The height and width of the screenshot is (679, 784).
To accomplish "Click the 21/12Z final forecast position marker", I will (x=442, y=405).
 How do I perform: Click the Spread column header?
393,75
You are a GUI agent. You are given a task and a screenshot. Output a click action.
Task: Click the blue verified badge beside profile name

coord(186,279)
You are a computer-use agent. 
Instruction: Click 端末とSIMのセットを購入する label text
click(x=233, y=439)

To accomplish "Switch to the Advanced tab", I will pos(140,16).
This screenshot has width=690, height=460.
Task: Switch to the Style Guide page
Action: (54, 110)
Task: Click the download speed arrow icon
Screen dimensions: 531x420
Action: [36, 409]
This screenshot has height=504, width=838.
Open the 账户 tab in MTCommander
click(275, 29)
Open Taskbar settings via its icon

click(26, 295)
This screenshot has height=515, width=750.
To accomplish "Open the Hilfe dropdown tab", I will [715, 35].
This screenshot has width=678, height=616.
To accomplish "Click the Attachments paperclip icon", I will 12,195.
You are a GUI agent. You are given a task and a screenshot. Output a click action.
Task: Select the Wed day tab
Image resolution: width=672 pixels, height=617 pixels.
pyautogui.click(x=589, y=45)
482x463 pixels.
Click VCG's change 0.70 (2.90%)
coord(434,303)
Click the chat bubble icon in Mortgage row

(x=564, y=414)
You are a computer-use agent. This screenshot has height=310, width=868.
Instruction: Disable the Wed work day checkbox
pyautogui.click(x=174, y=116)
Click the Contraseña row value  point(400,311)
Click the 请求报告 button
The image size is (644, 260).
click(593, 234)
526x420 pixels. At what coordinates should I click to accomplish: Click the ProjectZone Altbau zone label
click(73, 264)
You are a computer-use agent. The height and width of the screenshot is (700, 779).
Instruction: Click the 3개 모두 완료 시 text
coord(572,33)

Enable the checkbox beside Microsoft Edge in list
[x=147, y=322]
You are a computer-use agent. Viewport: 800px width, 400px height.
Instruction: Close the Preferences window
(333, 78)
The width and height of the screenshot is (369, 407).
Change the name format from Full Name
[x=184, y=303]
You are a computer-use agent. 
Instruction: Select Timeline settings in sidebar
------------------------------
(WHAT TO DO): Every line in the entries above that has the word "Select" should be identified and copied.

(OUTPUT):
Task: Select the Wed day tab
Instruction: Select Timeline settings in sidebar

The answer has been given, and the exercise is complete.